▸ PROBLEM
Copy out all lines of the material below in which "commands" occurs.

▸ DATASET RECORDS
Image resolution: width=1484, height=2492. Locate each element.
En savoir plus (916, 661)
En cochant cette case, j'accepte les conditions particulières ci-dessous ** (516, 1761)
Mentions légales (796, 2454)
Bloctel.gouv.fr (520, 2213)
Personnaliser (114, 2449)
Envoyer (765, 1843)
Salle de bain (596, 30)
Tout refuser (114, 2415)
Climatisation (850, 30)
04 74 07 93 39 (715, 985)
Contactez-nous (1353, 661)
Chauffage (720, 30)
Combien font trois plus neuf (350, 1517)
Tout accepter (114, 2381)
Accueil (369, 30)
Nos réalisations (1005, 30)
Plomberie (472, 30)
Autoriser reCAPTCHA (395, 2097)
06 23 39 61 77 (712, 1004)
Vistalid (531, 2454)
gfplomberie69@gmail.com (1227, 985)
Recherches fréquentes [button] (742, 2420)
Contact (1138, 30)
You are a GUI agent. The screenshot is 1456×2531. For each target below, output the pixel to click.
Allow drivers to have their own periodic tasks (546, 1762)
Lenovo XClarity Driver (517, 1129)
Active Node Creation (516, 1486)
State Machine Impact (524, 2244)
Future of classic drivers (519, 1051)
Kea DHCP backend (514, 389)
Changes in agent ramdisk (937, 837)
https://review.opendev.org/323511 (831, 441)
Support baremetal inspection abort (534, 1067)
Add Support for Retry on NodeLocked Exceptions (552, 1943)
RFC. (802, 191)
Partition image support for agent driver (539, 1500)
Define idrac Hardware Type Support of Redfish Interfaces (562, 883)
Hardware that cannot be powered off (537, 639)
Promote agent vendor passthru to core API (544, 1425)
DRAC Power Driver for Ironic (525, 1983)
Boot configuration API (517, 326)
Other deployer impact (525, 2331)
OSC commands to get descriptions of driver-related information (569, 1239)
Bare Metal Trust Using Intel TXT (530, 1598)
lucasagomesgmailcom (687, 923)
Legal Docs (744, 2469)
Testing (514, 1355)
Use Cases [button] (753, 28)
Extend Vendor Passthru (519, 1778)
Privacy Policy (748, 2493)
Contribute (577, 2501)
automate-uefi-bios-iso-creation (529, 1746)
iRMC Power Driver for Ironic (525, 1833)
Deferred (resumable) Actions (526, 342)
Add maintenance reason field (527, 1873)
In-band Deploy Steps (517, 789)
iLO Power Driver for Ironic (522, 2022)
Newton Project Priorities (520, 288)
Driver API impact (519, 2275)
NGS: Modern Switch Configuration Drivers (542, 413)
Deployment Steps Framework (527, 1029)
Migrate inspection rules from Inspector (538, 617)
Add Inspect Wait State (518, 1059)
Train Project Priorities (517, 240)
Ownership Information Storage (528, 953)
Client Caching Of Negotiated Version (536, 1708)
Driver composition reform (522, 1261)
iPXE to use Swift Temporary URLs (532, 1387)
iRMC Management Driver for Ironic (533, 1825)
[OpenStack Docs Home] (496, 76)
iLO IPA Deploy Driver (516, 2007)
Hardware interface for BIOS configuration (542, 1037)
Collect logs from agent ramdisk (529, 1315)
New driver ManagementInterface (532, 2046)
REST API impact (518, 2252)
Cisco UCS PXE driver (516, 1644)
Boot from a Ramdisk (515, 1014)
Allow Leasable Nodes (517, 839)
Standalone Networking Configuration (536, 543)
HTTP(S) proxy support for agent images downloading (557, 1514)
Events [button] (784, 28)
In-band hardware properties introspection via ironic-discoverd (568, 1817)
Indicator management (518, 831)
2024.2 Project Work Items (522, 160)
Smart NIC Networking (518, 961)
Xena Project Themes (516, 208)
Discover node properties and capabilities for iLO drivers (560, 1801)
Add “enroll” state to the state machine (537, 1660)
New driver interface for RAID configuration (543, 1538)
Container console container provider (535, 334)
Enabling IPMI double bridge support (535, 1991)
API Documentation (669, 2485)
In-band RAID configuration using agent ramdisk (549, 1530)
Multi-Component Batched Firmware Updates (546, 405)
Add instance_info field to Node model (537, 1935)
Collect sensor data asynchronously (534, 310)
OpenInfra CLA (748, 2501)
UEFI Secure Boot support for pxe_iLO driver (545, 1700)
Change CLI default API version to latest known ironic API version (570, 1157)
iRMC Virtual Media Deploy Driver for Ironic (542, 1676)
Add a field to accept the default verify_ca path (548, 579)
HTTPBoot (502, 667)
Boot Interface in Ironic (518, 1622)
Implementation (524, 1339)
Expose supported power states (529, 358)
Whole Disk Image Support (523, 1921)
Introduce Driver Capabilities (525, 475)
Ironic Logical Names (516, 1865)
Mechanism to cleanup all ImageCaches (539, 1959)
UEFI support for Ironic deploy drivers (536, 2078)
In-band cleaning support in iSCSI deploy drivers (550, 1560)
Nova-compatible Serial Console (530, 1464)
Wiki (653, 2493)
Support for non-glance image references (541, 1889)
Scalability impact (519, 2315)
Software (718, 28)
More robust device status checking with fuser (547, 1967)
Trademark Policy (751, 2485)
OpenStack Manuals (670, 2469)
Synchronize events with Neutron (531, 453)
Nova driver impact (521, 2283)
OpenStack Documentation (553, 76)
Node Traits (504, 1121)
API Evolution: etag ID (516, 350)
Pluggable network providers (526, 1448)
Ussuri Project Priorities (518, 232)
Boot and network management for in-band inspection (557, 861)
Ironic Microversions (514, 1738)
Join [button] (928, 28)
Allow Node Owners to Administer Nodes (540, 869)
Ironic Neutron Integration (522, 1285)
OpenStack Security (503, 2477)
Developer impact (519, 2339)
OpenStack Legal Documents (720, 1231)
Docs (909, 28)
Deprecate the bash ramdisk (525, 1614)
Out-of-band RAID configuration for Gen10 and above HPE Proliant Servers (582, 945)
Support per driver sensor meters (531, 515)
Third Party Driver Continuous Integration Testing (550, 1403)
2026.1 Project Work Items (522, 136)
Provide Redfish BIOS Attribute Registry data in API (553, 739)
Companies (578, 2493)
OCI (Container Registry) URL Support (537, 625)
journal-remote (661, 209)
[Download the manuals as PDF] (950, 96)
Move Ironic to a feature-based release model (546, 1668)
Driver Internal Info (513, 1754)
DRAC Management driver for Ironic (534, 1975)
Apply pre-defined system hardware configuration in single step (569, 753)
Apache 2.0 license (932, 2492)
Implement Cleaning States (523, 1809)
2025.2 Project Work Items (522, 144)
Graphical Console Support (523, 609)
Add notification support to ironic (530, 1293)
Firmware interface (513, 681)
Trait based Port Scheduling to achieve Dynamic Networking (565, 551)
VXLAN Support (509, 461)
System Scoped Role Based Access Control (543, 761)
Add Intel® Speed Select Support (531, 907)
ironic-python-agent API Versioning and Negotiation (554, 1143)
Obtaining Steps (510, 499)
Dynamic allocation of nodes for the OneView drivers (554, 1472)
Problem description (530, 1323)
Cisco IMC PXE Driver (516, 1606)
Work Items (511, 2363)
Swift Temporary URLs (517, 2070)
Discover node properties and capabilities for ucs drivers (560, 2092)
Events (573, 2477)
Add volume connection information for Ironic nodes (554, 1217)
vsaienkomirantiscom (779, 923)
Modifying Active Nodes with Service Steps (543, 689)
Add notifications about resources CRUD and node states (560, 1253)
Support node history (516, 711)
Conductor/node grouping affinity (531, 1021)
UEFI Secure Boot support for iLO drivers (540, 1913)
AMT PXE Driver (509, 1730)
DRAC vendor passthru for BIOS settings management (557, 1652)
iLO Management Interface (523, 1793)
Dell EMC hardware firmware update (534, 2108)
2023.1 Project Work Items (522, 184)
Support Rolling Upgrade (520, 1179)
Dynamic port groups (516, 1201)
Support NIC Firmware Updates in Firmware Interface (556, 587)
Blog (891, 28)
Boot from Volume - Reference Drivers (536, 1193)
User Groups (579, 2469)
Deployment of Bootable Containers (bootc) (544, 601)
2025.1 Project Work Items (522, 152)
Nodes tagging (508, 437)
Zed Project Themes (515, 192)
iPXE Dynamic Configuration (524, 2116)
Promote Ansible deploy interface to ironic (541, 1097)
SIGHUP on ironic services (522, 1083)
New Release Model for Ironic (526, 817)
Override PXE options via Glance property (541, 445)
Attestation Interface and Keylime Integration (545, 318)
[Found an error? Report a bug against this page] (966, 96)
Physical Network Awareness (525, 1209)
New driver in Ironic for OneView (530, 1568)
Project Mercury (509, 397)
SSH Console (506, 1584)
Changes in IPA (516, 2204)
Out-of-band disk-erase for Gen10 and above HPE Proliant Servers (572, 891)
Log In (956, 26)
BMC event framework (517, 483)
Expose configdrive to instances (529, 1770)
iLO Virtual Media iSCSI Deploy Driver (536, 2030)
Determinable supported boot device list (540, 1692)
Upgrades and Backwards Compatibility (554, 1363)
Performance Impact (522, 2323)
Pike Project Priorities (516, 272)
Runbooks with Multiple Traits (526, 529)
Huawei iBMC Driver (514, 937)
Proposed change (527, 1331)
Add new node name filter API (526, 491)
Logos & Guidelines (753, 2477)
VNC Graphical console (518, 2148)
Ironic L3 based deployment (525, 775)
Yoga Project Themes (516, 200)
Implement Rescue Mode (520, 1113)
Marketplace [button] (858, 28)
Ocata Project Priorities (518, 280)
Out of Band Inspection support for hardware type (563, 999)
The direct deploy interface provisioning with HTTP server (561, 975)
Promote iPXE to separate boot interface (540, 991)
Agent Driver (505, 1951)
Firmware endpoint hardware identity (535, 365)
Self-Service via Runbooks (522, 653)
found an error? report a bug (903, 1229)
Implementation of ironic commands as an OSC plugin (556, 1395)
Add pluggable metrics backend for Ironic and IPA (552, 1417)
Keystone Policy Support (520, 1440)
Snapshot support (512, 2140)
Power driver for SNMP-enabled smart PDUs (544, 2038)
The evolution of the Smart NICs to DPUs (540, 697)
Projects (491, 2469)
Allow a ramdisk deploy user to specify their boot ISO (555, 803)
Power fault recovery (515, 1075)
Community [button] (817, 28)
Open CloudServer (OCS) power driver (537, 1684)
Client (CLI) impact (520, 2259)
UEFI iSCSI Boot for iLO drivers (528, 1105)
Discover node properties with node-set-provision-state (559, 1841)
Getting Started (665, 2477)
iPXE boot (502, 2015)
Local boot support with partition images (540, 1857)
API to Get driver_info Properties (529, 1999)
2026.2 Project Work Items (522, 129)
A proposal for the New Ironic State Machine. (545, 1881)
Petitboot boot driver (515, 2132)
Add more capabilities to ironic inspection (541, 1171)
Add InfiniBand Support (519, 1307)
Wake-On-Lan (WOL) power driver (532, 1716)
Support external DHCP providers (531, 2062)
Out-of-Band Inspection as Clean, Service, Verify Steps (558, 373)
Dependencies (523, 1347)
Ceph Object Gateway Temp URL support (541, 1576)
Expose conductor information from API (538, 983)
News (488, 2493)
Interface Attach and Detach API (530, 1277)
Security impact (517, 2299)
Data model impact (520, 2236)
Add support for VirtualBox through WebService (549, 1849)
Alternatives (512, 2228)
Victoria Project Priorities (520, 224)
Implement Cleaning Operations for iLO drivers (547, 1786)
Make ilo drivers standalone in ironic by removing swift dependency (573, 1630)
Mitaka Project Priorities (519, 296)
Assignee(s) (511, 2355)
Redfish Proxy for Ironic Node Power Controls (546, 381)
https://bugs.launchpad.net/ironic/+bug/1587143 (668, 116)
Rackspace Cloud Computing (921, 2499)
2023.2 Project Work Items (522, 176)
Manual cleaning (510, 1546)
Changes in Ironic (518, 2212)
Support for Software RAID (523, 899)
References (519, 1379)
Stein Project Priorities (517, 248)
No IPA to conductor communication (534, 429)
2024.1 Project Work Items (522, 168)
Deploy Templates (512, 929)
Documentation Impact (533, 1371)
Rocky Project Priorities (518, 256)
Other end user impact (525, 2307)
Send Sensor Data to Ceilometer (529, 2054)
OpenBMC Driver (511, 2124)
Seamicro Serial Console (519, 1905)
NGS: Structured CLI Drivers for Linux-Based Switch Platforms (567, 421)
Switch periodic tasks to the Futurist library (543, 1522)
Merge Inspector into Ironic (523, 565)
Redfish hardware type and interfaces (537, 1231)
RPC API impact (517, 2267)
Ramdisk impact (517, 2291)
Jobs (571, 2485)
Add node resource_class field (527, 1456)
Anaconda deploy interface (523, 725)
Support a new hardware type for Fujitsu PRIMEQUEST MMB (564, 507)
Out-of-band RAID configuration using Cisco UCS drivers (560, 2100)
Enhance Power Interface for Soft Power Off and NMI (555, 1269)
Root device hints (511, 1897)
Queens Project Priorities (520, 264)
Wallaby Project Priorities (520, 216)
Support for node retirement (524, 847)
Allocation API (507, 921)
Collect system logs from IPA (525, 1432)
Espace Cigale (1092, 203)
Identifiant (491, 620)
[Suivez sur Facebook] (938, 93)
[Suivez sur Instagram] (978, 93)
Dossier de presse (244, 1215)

▸ SOLUTION TO THE PROBLEM
OSC commands to get descriptions of driver-related information (569, 1239)
Implementation of ironic commands as an OSC plugin (556, 1395)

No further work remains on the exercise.